> _Directions_
Copy the entries below verbatim, from the very first one through the line containing "pyautogui.click(x=184, y=59)", with both ends included.

========================================================================

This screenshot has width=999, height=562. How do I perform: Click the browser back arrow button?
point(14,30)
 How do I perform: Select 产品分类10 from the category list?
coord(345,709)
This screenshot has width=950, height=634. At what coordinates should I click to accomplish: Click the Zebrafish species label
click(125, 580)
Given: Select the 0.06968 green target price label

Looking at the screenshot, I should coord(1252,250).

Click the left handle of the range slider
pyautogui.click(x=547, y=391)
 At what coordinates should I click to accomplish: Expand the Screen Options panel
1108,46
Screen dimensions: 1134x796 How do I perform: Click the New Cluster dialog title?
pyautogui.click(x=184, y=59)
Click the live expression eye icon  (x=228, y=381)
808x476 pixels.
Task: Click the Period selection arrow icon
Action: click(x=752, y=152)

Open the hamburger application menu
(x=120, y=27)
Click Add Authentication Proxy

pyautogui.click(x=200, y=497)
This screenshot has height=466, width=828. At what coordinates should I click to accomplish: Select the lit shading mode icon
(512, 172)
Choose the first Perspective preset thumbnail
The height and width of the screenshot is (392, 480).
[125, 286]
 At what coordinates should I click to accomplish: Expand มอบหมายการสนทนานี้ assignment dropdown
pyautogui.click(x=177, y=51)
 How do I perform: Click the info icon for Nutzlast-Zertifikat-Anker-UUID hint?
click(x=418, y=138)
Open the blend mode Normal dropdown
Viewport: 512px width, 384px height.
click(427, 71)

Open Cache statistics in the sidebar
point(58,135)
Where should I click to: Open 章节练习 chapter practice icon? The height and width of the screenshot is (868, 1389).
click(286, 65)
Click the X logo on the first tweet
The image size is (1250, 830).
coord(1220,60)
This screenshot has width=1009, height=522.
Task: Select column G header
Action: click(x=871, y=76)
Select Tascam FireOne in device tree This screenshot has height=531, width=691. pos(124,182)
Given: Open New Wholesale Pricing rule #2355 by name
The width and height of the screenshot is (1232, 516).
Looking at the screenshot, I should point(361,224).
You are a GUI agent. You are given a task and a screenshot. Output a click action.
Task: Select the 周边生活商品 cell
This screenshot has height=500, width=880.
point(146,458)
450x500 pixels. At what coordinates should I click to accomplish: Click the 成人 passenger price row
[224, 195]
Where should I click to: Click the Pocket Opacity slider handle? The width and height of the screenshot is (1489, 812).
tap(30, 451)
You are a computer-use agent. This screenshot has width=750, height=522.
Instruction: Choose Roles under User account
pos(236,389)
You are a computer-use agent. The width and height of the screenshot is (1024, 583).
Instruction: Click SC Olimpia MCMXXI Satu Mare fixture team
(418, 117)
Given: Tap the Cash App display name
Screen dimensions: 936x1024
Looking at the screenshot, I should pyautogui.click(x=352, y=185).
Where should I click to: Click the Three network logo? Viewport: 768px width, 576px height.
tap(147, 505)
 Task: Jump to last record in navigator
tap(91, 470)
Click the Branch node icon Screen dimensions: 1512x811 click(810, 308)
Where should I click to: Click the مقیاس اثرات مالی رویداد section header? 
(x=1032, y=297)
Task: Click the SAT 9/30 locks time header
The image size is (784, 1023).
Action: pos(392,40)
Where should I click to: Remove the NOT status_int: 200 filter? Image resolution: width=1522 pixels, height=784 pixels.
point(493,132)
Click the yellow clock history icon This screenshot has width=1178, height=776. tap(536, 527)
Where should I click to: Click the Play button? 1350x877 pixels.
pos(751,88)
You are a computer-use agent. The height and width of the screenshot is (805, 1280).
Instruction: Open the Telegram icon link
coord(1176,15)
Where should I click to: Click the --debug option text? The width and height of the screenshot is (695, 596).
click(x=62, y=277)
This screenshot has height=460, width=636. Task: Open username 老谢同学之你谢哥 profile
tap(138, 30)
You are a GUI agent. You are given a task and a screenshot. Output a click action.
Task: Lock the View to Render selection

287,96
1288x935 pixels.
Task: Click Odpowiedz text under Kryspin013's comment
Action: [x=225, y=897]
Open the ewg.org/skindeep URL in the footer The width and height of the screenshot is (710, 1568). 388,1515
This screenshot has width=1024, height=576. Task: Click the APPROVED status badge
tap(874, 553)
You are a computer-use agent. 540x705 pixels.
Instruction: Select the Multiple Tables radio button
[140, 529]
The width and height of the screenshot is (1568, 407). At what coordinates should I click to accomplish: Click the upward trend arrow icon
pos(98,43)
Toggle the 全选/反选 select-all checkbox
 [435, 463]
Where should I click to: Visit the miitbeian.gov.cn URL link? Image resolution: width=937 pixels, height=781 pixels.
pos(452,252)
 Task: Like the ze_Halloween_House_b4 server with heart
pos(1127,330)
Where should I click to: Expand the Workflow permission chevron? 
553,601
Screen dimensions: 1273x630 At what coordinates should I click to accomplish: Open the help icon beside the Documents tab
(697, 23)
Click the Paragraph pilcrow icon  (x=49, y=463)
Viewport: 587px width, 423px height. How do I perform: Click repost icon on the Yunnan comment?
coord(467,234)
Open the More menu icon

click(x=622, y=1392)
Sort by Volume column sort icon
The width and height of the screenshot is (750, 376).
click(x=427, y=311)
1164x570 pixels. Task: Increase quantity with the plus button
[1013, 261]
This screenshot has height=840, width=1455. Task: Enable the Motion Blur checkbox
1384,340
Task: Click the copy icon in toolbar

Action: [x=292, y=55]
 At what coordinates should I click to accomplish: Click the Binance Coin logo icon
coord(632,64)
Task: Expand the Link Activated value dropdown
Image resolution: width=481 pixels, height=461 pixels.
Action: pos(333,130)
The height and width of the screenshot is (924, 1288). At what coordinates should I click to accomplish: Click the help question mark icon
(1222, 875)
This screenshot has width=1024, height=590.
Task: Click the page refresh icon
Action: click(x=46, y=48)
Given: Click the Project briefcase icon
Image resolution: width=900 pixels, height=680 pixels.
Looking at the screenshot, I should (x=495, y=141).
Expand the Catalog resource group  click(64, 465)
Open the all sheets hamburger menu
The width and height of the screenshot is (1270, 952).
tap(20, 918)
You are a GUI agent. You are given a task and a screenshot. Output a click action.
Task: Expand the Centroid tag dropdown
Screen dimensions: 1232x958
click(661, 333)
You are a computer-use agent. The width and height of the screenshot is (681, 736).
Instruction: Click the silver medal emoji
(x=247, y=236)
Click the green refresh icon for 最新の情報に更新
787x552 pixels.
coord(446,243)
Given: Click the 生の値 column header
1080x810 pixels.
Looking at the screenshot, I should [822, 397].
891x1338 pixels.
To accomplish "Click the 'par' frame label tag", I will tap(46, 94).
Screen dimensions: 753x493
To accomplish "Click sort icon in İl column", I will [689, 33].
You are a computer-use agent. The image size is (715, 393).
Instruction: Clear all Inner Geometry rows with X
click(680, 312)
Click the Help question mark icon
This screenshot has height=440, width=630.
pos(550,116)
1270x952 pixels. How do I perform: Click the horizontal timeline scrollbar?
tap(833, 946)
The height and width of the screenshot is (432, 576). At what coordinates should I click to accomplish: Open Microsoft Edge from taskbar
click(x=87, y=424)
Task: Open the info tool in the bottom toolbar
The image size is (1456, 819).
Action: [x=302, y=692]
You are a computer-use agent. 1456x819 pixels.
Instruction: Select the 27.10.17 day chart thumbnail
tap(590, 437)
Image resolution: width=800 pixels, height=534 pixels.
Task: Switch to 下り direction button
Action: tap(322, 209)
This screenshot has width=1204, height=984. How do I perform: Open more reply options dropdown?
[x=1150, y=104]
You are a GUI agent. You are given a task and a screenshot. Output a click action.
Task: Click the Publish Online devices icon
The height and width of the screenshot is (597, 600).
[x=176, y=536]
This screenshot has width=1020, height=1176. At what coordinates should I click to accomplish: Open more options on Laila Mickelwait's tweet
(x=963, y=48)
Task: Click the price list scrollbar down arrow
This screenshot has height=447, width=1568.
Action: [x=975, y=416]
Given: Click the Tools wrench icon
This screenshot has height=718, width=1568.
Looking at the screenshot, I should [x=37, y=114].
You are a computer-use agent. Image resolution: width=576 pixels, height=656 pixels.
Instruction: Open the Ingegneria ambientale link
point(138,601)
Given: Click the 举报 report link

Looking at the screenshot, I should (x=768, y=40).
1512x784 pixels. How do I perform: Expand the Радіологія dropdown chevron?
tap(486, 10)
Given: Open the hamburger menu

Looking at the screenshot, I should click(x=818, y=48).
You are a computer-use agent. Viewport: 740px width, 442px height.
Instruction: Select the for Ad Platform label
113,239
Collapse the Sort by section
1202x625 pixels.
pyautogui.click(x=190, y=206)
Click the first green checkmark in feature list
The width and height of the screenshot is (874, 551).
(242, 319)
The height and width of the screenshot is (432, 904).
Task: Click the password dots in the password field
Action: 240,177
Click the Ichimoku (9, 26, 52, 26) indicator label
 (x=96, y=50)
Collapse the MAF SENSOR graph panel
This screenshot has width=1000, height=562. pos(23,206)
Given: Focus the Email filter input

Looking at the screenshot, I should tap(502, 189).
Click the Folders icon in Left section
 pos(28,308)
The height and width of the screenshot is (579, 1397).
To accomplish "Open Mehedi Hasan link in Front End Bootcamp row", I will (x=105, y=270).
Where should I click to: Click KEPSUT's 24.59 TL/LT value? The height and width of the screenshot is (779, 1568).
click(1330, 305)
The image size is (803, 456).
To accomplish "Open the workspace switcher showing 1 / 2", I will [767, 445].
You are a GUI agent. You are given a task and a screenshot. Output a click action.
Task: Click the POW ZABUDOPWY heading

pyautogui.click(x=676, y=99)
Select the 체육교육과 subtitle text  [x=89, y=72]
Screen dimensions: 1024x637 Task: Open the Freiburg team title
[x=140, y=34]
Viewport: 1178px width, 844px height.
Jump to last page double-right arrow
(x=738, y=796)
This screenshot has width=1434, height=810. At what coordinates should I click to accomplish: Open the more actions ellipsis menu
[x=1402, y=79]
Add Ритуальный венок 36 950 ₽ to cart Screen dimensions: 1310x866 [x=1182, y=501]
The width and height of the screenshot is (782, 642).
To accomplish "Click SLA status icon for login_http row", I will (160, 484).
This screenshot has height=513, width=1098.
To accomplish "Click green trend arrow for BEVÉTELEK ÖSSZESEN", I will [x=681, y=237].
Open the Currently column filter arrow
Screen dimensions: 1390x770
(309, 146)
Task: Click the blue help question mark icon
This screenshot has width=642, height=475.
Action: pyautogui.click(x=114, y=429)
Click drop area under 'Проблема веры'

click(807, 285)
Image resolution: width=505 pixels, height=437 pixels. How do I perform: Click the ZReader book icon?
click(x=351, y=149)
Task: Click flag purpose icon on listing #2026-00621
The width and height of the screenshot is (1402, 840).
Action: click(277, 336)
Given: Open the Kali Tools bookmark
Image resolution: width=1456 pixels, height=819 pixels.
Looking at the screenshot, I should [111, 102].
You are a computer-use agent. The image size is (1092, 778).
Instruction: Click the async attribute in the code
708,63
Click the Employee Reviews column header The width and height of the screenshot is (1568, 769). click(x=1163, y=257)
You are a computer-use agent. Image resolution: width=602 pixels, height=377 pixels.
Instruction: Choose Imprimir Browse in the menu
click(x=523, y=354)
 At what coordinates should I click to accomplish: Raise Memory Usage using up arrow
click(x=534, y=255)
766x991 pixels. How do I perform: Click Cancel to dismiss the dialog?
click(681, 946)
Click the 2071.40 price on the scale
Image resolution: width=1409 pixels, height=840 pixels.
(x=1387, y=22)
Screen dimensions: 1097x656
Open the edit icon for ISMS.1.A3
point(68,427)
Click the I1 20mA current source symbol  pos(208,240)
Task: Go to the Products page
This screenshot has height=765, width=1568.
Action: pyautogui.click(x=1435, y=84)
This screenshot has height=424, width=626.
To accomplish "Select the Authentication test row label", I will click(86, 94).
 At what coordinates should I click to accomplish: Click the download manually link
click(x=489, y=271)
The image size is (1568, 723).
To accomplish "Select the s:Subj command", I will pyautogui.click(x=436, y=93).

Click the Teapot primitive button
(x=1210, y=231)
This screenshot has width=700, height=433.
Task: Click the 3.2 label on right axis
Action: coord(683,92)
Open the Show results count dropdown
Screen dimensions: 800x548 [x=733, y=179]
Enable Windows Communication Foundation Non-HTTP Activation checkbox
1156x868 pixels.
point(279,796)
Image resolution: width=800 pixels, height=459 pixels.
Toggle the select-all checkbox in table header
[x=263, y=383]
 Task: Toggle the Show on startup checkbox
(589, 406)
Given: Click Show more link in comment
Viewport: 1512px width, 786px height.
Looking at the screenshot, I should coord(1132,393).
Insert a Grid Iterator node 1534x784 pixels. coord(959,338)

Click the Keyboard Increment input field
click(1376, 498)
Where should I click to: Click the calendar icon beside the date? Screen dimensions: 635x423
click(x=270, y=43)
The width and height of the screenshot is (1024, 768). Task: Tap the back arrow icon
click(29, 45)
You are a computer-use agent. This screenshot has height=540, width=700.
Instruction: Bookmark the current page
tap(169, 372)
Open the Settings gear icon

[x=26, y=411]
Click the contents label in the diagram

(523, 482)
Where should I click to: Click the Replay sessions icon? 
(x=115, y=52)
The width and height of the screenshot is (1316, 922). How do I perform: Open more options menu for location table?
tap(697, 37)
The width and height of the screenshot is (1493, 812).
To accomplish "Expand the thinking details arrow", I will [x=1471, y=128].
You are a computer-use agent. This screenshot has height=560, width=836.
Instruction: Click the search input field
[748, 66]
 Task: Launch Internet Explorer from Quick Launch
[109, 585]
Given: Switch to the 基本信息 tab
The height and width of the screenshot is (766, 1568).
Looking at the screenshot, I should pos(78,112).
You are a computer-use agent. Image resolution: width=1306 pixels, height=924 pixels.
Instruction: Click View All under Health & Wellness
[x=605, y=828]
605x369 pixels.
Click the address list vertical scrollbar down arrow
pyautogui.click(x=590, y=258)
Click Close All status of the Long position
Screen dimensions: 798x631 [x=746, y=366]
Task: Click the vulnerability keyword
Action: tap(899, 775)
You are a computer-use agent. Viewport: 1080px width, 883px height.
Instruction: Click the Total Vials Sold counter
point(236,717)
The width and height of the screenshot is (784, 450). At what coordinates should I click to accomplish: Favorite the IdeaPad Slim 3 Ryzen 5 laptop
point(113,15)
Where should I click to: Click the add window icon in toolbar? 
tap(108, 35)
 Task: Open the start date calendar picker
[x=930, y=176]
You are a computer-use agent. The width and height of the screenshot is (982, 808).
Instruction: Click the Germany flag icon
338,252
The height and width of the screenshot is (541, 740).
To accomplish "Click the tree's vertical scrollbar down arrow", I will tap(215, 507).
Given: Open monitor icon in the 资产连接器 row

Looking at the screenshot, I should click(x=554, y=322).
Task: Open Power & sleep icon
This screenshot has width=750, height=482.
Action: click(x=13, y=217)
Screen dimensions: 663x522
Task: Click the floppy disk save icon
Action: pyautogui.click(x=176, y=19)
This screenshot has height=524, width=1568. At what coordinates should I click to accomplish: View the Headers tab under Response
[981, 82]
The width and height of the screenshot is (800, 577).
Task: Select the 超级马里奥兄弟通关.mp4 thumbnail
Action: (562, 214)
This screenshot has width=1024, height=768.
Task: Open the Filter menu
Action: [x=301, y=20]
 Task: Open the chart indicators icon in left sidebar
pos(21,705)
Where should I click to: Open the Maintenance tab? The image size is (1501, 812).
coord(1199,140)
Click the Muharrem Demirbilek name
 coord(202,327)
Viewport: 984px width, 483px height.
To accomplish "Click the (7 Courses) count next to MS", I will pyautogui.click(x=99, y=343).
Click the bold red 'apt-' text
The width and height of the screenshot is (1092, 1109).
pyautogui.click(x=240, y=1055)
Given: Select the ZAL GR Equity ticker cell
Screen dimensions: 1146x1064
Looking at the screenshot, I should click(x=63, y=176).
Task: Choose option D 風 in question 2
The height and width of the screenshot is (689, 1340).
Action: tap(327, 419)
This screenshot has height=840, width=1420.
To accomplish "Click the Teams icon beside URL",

========================================================================

> _Finished answer_
This screenshot has width=999, height=562. How do I perform: Click the browser back arrow button?
point(14,30)
 How do I perform: Select 产品分类10 from the category list?
coord(345,709)
This screenshot has width=950, height=634. At what coordinates should I click to accomplish: Click the Zebrafish species label
click(125, 580)
Given: Select the 0.06968 green target price label

Looking at the screenshot, I should coord(1252,250).

Click the left handle of the range slider
pyautogui.click(x=547, y=391)
 At what coordinates should I click to accomplish: Expand the Screen Options panel
1108,46
Screen dimensions: 1134x796 How do I perform: Click the New Cluster dialog title?
pyautogui.click(x=184, y=59)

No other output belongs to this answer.